Start of TASK INPUT
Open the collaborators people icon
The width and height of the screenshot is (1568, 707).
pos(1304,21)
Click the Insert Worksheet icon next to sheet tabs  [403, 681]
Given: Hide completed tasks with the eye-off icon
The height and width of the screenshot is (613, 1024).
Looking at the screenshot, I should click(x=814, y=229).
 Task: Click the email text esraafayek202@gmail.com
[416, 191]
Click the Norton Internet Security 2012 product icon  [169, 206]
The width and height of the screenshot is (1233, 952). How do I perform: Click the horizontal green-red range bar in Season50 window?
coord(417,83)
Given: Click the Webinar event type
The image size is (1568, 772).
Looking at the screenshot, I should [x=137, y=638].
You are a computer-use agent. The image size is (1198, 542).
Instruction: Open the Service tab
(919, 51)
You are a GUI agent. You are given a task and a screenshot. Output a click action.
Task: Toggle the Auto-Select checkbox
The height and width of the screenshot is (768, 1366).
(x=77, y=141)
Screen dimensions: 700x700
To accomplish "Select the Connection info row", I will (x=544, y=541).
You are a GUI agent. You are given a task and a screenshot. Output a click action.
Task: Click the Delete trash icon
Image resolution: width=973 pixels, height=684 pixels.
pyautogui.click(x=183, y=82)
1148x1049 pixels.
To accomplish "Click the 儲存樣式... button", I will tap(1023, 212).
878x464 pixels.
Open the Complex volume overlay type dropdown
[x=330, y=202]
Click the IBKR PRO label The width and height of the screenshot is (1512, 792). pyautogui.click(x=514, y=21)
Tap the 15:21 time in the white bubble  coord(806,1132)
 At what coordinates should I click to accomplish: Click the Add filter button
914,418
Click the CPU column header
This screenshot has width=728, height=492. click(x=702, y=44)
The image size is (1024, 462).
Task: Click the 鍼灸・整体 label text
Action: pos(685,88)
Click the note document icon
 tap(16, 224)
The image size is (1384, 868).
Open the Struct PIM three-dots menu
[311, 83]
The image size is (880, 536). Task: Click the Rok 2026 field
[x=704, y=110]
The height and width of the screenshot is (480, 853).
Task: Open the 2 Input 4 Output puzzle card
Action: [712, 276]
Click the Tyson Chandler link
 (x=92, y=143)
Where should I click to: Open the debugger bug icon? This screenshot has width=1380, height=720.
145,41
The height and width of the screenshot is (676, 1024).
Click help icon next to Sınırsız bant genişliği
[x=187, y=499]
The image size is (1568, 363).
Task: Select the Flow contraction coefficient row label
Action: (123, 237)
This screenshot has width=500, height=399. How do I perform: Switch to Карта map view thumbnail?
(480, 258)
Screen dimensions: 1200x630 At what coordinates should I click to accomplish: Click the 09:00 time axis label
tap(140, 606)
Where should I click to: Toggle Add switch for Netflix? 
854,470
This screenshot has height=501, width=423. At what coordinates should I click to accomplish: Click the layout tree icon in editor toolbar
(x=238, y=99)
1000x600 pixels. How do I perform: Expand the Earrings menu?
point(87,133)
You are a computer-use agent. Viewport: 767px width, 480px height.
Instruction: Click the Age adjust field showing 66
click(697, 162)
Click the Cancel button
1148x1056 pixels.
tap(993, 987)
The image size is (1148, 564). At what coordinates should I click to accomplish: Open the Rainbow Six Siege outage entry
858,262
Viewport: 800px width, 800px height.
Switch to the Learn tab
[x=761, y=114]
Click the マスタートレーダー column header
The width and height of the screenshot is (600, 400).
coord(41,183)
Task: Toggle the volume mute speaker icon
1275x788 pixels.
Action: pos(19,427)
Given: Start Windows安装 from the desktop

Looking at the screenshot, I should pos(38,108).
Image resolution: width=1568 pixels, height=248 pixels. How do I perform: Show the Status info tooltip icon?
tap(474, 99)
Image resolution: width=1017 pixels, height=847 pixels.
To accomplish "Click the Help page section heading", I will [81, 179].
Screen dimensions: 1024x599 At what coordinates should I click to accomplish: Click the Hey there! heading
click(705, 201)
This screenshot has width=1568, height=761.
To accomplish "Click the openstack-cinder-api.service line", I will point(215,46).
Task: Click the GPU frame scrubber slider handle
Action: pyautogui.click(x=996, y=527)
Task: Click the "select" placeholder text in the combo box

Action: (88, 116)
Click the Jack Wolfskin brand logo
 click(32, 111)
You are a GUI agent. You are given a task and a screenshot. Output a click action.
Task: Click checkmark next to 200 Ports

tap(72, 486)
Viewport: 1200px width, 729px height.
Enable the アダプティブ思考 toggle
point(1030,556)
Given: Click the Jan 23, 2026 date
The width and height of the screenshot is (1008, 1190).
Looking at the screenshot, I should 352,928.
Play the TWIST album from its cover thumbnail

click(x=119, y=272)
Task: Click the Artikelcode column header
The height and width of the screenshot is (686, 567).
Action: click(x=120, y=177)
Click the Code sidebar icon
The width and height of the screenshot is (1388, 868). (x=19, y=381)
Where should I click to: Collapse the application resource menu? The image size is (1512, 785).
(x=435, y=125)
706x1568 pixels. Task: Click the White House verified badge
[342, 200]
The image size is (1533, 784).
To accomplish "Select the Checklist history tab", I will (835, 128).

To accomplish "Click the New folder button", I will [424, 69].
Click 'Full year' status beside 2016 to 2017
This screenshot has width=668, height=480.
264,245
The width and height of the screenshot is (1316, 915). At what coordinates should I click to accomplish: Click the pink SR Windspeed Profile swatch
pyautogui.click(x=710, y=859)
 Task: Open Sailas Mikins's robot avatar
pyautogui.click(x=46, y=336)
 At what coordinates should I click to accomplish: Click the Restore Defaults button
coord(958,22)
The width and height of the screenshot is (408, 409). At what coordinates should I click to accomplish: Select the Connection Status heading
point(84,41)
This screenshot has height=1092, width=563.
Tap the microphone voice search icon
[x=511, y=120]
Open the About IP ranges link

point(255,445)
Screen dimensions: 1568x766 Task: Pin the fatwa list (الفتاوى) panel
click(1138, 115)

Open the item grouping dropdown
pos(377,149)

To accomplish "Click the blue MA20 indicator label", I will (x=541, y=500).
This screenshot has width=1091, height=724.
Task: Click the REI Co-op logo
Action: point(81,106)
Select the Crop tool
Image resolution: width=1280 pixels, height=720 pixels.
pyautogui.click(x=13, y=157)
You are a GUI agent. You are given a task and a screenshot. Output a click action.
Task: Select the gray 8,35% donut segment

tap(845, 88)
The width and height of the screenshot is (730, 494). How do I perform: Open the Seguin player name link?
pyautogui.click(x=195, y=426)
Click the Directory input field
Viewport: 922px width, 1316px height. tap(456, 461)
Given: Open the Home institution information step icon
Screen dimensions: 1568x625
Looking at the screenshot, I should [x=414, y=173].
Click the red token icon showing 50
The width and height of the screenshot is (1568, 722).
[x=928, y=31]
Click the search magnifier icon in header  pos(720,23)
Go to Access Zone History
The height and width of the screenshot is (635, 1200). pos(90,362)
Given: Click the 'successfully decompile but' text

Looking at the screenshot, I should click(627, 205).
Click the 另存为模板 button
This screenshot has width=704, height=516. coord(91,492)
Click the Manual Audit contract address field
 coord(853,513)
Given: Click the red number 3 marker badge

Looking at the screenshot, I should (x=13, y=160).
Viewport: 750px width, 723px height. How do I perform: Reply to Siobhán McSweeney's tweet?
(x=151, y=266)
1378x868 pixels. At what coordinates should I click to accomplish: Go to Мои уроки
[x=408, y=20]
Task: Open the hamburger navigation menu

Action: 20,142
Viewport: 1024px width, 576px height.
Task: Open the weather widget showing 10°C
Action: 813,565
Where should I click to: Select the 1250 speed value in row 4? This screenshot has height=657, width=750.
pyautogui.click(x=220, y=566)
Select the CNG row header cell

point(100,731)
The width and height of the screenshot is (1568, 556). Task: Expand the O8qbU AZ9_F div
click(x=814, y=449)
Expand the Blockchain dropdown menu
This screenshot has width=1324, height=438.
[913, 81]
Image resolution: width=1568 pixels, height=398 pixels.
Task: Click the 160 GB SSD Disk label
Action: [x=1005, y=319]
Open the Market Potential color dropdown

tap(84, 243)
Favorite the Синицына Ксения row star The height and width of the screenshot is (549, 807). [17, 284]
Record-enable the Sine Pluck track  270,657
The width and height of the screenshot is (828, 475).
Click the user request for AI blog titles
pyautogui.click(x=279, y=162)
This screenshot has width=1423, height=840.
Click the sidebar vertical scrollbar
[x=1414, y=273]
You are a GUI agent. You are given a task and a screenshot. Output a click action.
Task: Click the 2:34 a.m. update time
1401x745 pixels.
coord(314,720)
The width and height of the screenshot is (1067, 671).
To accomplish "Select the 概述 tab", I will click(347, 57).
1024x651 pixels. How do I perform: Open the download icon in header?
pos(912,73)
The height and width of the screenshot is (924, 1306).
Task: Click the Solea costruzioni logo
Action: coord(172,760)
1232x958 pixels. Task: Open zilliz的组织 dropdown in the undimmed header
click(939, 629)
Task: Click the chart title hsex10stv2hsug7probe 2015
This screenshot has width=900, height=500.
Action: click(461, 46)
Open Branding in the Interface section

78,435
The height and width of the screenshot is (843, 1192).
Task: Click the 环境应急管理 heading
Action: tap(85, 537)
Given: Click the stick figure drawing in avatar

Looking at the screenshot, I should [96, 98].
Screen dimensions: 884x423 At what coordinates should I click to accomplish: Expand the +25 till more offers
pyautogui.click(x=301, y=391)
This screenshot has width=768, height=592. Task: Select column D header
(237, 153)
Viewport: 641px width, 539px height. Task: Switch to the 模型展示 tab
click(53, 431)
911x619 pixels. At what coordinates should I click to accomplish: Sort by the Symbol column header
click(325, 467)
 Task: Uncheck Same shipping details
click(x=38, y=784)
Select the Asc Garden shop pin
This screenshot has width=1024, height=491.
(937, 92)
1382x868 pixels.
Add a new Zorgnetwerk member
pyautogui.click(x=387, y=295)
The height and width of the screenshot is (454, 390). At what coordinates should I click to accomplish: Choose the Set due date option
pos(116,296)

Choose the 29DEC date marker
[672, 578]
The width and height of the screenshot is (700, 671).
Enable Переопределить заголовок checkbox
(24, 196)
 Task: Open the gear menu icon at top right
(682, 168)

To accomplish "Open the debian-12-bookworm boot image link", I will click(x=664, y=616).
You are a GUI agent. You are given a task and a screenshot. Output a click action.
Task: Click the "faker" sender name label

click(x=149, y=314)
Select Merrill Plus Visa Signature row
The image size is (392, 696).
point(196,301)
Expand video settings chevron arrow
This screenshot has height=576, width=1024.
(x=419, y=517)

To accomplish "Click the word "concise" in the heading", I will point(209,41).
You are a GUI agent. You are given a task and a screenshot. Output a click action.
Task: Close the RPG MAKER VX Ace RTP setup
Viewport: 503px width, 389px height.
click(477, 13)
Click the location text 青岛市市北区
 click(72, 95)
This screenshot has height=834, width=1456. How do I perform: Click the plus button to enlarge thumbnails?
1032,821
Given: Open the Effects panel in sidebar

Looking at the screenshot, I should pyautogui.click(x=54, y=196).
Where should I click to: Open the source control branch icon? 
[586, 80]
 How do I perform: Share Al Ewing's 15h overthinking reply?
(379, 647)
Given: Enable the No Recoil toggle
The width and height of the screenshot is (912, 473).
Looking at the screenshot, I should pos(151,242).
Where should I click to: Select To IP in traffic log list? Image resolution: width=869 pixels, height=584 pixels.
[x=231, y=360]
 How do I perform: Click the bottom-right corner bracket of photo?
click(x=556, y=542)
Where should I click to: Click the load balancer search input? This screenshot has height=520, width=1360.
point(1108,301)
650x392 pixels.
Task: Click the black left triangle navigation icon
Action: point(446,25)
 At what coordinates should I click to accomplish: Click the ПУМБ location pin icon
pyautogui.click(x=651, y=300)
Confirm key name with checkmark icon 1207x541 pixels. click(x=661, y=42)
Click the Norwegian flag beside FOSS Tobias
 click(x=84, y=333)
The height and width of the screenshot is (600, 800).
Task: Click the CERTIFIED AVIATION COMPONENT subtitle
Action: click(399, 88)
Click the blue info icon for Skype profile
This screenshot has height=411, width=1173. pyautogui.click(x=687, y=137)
End of TASK INPUT
### EXERCISE OBJECTIVE
In the listing above, find the line containing "Click the Insert" and the line containing "You are a computer-use agent. The", then quote both, plus every line between them, exactly as written.

### OUTPUT OF THE EXERCISE
Click the Insert Worksheet icon next to sheet tabs  [403, 681]
Given: Hide completed tasks with the eye-off icon
The height and width of the screenshot is (613, 1024).
Looking at the screenshot, I should click(x=814, y=229).
 Task: Click the email text esraafayek202@gmail.com
[416, 191]
Click the Norton Internet Security 2012 product icon  [169, 206]
The width and height of the screenshot is (1233, 952). How do I perform: Click the horizontal green-red range bar in Season50 window?
coord(417,83)
Given: Click the Webinar event type
The image size is (1568, 772).
Looking at the screenshot, I should [x=137, y=638].
You are a computer-use agent. The image size is (1198, 542).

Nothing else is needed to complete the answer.